A suo tempo la metropoli aveva spazzato via la città storica di matrice medievale, oggi la città-fabbrica si trasfigura nel farsi globale della fabbrica. Siamo in altre parole probabilmente posizionati su un punto limite, in cui la storia iniziata con la rivoluzione industriale è giunta a un esito “estremo” ma inscritto nella sua costituzione sin da principio, e proprio in questa striatura i suoi tratti caratteristi tendono a de-generare.

L’industria è d’altra parte in primo luogo una forma di costruzione della (merce) forza-lavoro, un laboratorio di produzione di soggettività capitalistica che dota la peculiare merce-umana di tutte le bizzarrie fantasmagoriche della merce per come le inquadrava Marx:

«A prima vista, una merce sembra una cosa triviale, ovvia. Dalla sua analisi, risulta che è una cosa imbrogliatissima, piena di sottigliezza metafisica e di capricci teologici. Finché è valore d’uso, non c’è nulla di misterioso in essa, sia che la si consideri dal punto di vista che soddisfa, con le sue qualità, bisogni umani, sia che riceva tali qualità soltanto come prodotto di lavoro umano. È chiaro come la luce del sole che l’uomo con la sua attività cambia in maniera utile a se stesso le forme dei materiali naturali. P. es. quando se ne fa un tavolo, la forma del legno viene trasformata. Ciò non di meno, il tavolo rimane legno, cosa sensibile e ordinaria. Ma appena si presenta come merce, il tavolo si trasforma in una cosa sensibilmente sovrasensibile. Non solo sta coi piedi per terra, ma, di fronte a tutte le altre merci, si mette a testa in giù, e sgomitola dalla sua testa di legno dei grilli molto più mirabili che se cominciasse spontaneamente a ballare»2.

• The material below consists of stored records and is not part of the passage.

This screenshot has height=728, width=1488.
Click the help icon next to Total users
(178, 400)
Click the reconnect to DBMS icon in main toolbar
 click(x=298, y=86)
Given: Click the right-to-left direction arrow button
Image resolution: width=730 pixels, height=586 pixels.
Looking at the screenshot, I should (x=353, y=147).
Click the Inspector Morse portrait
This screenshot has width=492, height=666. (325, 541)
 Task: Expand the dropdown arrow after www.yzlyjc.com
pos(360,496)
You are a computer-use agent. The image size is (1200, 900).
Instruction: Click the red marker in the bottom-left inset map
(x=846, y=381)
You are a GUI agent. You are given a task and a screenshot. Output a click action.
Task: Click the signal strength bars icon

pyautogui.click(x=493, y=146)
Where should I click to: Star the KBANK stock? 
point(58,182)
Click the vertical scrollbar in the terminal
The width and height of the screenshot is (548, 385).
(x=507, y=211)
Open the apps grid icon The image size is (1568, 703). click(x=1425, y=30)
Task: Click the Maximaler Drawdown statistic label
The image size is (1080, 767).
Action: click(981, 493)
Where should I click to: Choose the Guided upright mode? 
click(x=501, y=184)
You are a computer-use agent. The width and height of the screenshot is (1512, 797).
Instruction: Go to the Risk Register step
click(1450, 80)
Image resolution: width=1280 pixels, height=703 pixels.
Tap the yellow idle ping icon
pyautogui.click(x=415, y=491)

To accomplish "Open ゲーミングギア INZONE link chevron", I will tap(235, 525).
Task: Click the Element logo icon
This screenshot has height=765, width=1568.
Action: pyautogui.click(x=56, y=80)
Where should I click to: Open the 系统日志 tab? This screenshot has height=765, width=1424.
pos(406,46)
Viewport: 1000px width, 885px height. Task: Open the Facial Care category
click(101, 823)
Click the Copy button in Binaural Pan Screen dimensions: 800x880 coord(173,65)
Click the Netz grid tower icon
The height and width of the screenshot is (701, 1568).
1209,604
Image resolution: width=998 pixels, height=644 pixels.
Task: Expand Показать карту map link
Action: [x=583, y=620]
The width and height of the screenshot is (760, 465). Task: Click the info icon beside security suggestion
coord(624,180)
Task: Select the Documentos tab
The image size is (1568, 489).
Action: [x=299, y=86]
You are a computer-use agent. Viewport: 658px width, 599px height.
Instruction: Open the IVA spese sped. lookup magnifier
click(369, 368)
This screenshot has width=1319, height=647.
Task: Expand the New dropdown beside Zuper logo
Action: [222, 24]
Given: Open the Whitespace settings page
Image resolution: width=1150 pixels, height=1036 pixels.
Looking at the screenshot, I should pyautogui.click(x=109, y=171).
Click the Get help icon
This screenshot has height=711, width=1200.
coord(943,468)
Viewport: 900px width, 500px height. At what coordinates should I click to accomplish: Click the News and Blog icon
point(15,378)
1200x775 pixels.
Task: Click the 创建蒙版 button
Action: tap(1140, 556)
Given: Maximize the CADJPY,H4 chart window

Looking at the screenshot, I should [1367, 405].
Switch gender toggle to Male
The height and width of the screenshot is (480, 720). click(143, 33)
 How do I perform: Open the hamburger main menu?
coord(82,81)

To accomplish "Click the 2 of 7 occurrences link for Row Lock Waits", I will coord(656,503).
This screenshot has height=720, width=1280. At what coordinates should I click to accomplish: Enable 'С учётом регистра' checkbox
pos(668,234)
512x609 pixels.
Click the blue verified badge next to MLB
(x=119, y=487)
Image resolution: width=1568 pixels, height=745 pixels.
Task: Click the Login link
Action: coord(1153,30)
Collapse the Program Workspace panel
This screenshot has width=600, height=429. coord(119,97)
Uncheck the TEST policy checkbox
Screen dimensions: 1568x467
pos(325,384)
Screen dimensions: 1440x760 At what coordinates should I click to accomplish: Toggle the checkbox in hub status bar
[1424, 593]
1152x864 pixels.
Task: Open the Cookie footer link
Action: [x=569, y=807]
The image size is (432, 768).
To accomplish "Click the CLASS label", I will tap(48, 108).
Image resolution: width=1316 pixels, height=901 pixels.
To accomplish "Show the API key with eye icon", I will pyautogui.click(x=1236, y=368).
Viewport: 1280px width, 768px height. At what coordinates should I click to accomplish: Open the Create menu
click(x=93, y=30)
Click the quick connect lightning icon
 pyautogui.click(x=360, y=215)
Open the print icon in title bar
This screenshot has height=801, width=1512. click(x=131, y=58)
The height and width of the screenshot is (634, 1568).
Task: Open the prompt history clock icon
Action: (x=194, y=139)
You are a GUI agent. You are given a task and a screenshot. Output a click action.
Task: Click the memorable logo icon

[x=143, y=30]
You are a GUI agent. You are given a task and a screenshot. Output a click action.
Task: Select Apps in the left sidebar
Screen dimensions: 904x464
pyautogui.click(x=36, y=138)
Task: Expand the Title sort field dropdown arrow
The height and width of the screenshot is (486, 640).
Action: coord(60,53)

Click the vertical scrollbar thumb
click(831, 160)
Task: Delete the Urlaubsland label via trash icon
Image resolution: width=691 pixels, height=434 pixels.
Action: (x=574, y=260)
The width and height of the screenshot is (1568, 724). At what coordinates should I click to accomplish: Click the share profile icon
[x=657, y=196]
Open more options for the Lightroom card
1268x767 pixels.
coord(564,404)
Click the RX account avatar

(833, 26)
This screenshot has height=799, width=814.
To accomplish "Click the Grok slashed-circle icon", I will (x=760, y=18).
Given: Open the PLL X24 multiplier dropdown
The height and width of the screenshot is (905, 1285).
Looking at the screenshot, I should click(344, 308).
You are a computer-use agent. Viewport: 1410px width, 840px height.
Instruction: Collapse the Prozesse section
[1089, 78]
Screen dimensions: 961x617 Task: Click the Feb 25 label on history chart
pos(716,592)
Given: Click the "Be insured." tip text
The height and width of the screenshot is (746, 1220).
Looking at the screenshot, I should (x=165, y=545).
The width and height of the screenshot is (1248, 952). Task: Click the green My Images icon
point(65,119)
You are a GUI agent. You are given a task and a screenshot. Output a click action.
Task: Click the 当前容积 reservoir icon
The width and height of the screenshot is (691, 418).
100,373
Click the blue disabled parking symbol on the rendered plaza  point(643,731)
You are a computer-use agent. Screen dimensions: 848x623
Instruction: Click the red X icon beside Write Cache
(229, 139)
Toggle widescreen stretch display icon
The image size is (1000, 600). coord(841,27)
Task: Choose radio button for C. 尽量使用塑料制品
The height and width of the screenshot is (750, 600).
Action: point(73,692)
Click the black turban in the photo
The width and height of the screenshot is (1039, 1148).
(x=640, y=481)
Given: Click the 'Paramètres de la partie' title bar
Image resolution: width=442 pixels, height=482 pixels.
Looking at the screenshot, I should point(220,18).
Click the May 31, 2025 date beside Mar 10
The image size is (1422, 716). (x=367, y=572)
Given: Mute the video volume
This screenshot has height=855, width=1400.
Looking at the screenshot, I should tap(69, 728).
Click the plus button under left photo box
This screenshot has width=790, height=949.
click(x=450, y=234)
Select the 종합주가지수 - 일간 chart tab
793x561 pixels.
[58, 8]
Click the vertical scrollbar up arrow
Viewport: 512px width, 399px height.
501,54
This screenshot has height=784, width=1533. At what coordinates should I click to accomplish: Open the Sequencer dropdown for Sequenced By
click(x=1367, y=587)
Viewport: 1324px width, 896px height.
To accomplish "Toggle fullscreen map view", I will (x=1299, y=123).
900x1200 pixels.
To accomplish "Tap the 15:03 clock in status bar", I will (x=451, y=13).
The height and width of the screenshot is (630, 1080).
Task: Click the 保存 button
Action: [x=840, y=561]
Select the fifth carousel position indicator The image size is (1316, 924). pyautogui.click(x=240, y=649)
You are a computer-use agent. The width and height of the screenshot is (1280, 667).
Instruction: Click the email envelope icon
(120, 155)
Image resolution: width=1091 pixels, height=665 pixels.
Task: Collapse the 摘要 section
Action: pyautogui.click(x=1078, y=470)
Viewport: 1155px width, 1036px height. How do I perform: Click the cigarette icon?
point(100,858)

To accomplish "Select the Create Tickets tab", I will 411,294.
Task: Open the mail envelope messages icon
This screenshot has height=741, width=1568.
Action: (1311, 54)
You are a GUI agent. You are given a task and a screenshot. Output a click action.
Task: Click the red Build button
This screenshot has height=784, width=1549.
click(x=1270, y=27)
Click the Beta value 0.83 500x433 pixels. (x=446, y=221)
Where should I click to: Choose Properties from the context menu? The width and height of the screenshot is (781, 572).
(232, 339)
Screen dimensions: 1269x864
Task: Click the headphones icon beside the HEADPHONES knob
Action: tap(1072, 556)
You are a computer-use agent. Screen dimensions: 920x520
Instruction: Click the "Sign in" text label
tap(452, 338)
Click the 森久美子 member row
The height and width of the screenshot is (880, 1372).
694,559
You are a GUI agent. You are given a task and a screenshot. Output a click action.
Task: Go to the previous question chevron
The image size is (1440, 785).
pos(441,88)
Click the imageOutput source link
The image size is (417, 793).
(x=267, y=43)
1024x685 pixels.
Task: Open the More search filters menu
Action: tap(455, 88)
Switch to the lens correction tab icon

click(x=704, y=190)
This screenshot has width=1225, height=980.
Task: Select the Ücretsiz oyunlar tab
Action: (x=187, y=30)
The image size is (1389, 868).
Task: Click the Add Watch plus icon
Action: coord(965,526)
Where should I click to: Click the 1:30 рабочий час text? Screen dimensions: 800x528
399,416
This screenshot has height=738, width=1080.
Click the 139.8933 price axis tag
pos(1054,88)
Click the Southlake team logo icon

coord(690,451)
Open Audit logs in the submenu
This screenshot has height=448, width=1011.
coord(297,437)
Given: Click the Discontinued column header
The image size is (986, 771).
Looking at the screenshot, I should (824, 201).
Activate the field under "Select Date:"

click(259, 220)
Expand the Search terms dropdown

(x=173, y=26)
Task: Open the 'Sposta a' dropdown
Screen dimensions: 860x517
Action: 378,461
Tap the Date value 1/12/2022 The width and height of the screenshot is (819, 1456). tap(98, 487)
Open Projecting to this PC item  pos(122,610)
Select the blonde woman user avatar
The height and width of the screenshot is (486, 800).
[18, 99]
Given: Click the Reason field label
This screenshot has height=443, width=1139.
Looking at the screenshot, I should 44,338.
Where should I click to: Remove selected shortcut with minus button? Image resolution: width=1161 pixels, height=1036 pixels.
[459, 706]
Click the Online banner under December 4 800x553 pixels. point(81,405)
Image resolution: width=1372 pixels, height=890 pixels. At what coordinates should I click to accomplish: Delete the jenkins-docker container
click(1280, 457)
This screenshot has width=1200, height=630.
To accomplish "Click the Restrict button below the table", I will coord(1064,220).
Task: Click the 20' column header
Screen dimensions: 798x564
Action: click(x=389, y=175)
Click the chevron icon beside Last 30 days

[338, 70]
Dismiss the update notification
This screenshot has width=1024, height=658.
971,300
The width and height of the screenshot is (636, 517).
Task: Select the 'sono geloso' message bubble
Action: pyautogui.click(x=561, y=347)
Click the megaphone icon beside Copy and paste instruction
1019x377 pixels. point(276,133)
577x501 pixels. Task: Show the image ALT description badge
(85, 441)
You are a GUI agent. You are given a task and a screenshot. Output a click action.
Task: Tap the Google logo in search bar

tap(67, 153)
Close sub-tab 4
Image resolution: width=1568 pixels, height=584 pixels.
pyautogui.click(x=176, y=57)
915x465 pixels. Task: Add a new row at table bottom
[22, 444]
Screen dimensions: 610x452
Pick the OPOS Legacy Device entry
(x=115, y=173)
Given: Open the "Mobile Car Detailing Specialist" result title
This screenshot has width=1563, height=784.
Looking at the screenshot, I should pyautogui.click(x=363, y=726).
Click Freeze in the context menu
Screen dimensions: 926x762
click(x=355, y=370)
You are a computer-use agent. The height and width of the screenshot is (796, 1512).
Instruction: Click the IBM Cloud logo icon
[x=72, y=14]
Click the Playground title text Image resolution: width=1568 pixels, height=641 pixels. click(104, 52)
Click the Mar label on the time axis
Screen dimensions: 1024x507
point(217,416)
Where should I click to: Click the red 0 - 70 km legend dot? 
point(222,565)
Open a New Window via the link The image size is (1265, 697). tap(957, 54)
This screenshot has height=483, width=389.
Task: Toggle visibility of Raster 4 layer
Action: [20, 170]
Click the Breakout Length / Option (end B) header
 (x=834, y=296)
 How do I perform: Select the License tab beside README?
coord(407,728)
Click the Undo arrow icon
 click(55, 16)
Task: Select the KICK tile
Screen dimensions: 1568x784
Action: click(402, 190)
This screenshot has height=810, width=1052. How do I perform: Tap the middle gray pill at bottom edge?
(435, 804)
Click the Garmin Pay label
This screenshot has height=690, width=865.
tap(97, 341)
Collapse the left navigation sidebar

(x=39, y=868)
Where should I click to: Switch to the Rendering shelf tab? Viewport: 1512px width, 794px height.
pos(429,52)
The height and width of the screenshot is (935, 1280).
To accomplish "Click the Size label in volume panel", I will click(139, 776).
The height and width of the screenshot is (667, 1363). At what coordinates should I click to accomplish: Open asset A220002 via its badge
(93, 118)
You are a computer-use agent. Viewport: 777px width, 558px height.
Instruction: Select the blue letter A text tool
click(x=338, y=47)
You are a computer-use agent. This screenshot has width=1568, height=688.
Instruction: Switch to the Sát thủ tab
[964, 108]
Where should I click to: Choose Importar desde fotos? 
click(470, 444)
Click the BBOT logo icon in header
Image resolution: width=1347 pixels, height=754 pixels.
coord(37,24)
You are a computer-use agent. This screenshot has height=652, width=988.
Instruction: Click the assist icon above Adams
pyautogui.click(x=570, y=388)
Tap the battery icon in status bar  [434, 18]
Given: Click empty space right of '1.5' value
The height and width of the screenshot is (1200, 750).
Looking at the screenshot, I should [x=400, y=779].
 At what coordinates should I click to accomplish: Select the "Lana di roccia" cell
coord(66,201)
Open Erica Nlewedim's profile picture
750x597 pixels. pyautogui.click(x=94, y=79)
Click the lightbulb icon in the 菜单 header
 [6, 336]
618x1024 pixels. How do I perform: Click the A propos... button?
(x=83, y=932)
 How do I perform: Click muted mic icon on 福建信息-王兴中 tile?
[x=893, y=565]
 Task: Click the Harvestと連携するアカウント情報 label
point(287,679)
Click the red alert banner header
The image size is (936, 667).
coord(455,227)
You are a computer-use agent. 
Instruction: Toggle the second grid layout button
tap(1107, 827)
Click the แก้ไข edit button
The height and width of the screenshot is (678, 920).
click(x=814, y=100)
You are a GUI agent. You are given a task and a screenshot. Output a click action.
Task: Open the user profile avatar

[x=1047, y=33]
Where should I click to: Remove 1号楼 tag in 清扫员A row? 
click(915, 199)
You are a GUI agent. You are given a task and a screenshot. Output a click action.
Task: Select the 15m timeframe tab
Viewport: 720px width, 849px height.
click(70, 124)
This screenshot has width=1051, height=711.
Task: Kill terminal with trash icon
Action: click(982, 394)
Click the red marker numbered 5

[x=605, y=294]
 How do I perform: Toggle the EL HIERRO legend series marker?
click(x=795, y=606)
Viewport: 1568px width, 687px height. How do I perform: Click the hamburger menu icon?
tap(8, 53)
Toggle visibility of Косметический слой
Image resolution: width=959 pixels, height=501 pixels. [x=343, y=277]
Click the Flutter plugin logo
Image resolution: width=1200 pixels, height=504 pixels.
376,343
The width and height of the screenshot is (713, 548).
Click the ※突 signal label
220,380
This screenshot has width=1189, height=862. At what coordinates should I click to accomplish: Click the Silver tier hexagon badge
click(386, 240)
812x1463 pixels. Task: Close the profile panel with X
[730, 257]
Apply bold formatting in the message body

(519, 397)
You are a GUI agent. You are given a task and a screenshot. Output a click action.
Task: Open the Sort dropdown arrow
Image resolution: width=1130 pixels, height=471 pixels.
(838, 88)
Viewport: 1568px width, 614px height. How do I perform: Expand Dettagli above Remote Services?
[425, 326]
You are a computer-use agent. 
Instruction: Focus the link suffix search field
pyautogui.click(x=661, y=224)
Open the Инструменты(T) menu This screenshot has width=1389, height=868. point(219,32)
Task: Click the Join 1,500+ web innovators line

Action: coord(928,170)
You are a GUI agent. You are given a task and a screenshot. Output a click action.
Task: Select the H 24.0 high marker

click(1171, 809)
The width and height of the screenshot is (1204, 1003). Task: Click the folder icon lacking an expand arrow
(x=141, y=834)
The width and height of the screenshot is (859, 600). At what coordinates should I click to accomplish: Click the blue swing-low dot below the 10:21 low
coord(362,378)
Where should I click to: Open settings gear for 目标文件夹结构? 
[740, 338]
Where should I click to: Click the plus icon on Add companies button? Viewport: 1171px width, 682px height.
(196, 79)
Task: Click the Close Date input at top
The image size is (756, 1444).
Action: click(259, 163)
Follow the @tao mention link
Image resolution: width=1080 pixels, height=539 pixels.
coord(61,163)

Ecco allora, che questo “potere logistico” della produzione dello spazio capitalistico e delle soggettività che lo abitano va però correttamente inquadrato. Proprio in quanto “rapporto” (antagonistico), il capitale produce uno spazio che porta sempre anche il segno del conflitto. La metropoli nasce contro il 1848 come dispositivo logistico per eliminare la possibilità di erigere le barricate data dalla vecchia Parigi popolare e per aprire grandi viali alla circolazione di truppe e merci. Ma la metropoli sono anche le migliaia di “mani invisibili” che determinano la contro-logistica delle barricate nella Comune di Parigi! Ancora oggi nel posizionarsi rispetto alla metropoli non si può guardarla come mero dispositivo di dominio dal quale sottrarsi, ma quale rapporto di potere in costante mutamento da rovesciare e posta in palio del conflitto di classe. Le infrastrutture metropolitane non sono solo fredde pietre, ma un caldo campo di conflitto.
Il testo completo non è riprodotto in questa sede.